Parabole pascale

Demain 22 mars la SNCF entamera sa grève perlée pour refuser la modification du statut des cheminots. Les CFF continueront de rouler comme si le personnel n’avait aucune revendication à arracher à la direction. C’est toujours comme cela : à intervalles réguliers les trains cessent de rouler en France et circulent en Suisse. Il est vain de chercher des explications dans les statuts respectifs des deux personnels. Cela n’a rien à voir avec la raison. C’est lié à la nature des deux peuples. Même s’ils parlent la même langue, même s’ils ont les mêmes ancêtres, même s’ils partagent les mêmes religions, les mêmes cuisines, les mêmes films, les uns sont mécontents, les autres sont béats.

C’est en fait une très vieille histoire. Tellement vieille qu’elle remonte à la création du monde. Selon la Genèse, le troisième jour de la création le Seigneur répartit les continents et les océans. Le récit, condensé en quatre versets, est assez sommaire. La découverte d’un commentaire dans le Talmud permet d’y voir un peu plus clair.

La France constitua le prototype. Bel équilibre entre la plaine fertile et la montagne pittoresque, entre des fleuves navigables et des mers harmonieusement disposées alentours, entre la Beauce prête à porter le blé et la Bourgogne la vigne, la Normandie les pommiers et la Provence l’olivier.

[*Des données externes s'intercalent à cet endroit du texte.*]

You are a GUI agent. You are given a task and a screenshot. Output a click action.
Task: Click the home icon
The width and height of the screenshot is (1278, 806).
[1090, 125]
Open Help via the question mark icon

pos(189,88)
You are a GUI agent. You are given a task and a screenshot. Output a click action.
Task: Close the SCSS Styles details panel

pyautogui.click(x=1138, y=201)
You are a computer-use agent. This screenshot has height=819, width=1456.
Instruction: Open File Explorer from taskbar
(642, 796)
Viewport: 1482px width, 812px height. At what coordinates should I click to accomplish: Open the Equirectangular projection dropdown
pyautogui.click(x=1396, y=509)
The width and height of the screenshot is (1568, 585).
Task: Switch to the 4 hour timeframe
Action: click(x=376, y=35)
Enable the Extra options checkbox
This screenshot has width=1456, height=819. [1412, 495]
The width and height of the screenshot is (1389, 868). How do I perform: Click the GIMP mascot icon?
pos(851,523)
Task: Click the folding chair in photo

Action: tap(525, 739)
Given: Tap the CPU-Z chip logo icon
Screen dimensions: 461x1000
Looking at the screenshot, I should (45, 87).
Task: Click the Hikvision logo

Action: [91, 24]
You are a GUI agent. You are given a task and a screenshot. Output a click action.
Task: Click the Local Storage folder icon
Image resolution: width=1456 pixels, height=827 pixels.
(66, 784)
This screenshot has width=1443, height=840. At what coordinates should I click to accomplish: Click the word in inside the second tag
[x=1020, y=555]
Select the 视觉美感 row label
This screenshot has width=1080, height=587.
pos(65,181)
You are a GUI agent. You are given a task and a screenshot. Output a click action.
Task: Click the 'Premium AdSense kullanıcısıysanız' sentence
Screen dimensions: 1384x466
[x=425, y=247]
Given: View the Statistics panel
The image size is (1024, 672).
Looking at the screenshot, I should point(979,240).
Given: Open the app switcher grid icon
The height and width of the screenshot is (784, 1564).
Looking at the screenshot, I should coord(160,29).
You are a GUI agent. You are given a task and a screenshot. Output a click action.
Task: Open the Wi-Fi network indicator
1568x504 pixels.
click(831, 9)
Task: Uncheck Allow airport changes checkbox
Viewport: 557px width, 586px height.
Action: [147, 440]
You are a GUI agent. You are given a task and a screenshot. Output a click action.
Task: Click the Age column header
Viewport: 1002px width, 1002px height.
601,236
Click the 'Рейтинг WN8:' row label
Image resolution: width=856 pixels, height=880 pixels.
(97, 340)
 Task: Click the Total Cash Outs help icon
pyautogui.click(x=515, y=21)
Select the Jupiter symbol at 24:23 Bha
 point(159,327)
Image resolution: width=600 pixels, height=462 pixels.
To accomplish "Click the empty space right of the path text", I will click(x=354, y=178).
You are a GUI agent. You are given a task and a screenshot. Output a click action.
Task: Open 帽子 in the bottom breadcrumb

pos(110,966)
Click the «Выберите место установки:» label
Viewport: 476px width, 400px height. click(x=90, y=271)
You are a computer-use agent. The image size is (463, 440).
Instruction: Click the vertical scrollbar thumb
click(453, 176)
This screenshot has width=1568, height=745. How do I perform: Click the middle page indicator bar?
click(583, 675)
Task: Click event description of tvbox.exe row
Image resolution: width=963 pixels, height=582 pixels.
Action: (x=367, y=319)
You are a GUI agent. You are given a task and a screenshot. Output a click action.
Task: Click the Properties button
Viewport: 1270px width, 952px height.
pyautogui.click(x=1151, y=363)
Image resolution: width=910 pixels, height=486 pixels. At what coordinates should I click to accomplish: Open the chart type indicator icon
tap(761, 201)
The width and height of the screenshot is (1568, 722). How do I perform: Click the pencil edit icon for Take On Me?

Comme il y avait un peu trop de roches, qui auraient pu gêner l’agriculture et la pâture, le Seigneur les amassa sur ce coin de terrain voisin, qui allait devenir la Suisse. Au soir de ce troisième jour, le Seigneur envoya l’archange Gabriel pour relever un état des lieux. Après avoir voleté de-ci delà, Gabriel revint, à la fois extatique et inquiet.

« Seigneur, dit-il, vous avez créé un pays splendide, la France, mais son voisin la Suisse est beaucoup trop encombrée de montagnes. Quand vous y installerez les deux peuples, les pauvres habitants de la Suisse vont jalouser les Français opulents et leur mener une guerre perpétuelle. »

« C’est juste, accorda le Seigneur, je me suis trop investi sur le prototype au point de négliger son voisinage. Mais ce qui est fait est fait, on ne peut y revenir. Il faudrait un miracle. Je ne tiens pas à galvauder ce genre d’immixtions qui trahissent l’improvisation en exprimant des remords tardifs. »

Gabriel réfléchit un moment, eut une inspiration sublime et l’exprima :
« Seigneur, il vous reste encore à créer les habitants. Nous savons déjà que le premier couple d’humains sera raté, mais que des peuples différents surgiront par la suite, le meilleur et le pire pour respecter une moyenne. Placez en France des mécontents perpétuels et en Suisse des gens béatement satisfaits. »

Ainsi fit le Seigneur. Depuis, les Français, déçus d’être ce qu’ils sont, se plaignent avec aigreur, d’autant plus que la contemplation de leur pays de Cocagne constitue un démenti fâcheux .à leur sempiternel mécontentement. En revanche, les Suisses vivent une félicité d’autant plus méritée que le tiers de leur pays n’est même pas cultivable. Ils n’ont jamais envahi la France, qui en revanche ne s’est pas faute de franchir la frontière à deux ou trois reprises.

Le dimanche, le Seigneur se reposa dans la certitude d’avoir créé le meilleur des mondes possibles par un juste équilibre entre les territoires et les nations. Néanmoins, en tendant l’oreille, chaque 14 juillet il entend un chant guerrier monter de la France et chaque 1er août un hymne à sa gloire en Suisse. Il apprit ainsi la différence entre une réussite gâchée, la France, et un échec surmonté, la Suisse. Il cessa d’exercer sa toute-puissance. Le Royaume à venir à la fin des temps n’aura pas de Roi parce que l’exercice du pouvoir sera aboli. Comme en Suisse.

Jacques Neirynck

Jacques Neirynck est ingénieur, ancien conseiller national PDC et député au Grand Conseil vaudois, professeur honoraire de l'École polytechnique fédérale de Lausanne (EPFL), d'origine belge, de nationalité française et naturalisé suisse. Il exerce la profession d'écrivain.